**EXERCISE DESCRIPTION**
Would you please set down the lines of the data from the one containing "Given: Open the @elonmusk handle link" to the final line, exactly and only those?
** Opening INPUT DATA block **
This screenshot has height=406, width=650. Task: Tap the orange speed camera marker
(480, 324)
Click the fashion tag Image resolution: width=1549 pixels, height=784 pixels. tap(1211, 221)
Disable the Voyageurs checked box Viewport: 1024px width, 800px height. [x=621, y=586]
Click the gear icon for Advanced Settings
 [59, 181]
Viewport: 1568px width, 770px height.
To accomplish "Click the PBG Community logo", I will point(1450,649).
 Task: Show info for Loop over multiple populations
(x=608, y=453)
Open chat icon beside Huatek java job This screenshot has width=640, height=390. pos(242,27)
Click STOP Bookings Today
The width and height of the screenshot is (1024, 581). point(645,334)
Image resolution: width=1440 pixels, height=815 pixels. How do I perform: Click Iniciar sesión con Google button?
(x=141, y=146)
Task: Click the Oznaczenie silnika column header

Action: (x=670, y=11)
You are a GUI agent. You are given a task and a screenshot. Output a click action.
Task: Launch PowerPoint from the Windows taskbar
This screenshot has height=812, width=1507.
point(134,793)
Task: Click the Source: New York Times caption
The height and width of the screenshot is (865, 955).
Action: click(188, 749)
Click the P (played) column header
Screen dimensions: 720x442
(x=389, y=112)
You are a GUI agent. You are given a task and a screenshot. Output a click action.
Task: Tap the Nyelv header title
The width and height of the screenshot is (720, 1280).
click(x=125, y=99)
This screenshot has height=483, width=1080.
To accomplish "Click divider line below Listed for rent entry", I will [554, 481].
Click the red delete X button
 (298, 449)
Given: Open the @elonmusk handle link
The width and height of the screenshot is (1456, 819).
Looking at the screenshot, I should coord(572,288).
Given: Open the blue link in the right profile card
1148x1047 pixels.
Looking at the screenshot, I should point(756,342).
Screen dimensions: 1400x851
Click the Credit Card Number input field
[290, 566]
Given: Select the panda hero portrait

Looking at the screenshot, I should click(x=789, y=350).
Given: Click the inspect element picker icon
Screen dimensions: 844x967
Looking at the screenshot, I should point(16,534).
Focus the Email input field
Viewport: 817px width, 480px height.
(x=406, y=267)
** Closing INPUT DATA block **
**OUTPUT FOR THIS TASK**
Given: Open the @elonmusk handle link
The width and height of the screenshot is (1456, 819).
Looking at the screenshot, I should coord(572,288).
Given: Open the blue link in the right profile card
1148x1047 pixels.
Looking at the screenshot, I should point(756,342).
Screen dimensions: 1400x851
Click the Credit Card Number input field
[290, 566]
Given: Select the panda hero portrait

Looking at the screenshot, I should click(x=789, y=350).
Given: Click the inspect element picker icon
Screen dimensions: 844x967
Looking at the screenshot, I should point(16,534).
Focus the Email input field
Viewport: 817px width, 480px height.
(x=406, y=267)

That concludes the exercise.